§ Given instruction: Lay out the records from the line with "The image size is (768, 513)." up to and including the line with "click(x=206, y=232)" as a JSON list of strings, one string per line and blank lines omitted. Include only those lines.

* begin Given information *

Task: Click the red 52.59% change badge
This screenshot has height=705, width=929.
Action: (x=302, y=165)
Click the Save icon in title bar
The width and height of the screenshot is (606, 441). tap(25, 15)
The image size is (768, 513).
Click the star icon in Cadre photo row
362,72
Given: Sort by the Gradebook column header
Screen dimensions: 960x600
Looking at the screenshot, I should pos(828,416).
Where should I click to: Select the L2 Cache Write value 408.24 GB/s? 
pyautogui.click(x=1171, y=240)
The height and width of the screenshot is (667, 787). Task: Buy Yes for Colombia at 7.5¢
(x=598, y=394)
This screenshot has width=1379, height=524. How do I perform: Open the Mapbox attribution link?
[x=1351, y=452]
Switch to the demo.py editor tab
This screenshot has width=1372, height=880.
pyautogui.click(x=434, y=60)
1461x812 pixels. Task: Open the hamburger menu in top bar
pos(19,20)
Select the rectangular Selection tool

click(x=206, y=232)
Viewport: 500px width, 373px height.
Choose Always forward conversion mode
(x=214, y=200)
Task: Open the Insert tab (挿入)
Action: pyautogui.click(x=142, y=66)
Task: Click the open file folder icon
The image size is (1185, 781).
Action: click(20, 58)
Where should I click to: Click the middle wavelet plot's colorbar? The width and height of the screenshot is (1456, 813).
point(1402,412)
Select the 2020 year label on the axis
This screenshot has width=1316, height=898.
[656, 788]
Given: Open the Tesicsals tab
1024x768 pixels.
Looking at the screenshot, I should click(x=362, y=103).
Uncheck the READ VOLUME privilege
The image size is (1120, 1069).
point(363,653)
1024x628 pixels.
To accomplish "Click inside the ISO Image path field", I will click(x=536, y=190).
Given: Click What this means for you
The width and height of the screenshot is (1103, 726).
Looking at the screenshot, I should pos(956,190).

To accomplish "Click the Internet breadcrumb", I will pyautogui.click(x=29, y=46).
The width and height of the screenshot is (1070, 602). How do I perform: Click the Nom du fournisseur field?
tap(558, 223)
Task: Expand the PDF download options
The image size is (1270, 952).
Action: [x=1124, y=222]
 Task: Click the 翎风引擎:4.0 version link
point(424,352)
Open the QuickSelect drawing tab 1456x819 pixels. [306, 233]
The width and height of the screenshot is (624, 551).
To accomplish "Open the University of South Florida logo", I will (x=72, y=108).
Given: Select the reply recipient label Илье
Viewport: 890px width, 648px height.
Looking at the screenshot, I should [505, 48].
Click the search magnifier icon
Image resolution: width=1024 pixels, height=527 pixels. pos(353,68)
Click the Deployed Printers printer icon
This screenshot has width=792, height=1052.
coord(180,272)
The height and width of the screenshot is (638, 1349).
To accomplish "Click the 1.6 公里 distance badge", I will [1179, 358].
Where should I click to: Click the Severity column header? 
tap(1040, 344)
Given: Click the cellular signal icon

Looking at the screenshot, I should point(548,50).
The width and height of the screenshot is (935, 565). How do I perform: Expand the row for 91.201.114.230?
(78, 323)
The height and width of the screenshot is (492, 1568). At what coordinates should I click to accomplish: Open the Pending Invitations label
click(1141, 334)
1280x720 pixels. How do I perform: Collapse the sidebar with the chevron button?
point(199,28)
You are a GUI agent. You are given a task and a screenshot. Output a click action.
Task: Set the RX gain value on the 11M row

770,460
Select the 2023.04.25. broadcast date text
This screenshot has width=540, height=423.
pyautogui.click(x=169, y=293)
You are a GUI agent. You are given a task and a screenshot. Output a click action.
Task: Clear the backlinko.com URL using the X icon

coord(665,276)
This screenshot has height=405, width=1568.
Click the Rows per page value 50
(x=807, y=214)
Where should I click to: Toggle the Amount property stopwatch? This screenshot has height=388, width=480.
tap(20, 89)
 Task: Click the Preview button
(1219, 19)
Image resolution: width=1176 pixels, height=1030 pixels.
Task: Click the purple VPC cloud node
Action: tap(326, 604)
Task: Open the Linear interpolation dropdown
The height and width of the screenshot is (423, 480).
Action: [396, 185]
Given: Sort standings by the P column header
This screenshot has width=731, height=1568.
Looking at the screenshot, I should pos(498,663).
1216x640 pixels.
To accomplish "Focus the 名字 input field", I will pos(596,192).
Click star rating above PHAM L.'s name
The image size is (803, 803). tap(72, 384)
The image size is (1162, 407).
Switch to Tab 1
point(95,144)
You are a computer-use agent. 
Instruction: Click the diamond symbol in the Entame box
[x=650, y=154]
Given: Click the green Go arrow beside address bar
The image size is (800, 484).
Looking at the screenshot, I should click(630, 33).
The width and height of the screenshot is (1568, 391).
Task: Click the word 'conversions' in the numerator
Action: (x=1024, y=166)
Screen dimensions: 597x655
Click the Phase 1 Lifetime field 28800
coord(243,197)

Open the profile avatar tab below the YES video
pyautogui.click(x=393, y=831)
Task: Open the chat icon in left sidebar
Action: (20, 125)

* end Given information *

§ Solution to this exercise:
[
  "The image size is (768, 513).",
  "Click the star icon in Cadre photo row",
  "362,72",
  "Given: Sort by the Gradebook column header",
  "Screen dimensions: 960x600",
  "Looking at the screenshot, I should pos(828,416).",
  "Where should I click to: Select the L2 Cache Write value 408.24 GB/s? ",
  "pyautogui.click(x=1171, y=240)",
  "The height and width of the screenshot is (667, 787). Task: Buy Yes for Colombia at 7.5¢",
  "(x=598, y=394)",
  "This screenshot has width=1379, height=524. How do I perform: Open the Mapbox attribution link?",
  "[x=1351, y=452]",
  "Switch to the demo.py editor tab",
  "This screenshot has width=1372, height=880.",
  "pyautogui.click(x=434, y=60)",
  "1461x812 pixels. Task: Open the hamburger menu in top bar",
  "pos(19,20)",
  "Select the rectangular Selection tool",
  "click(x=206, y=232)"
]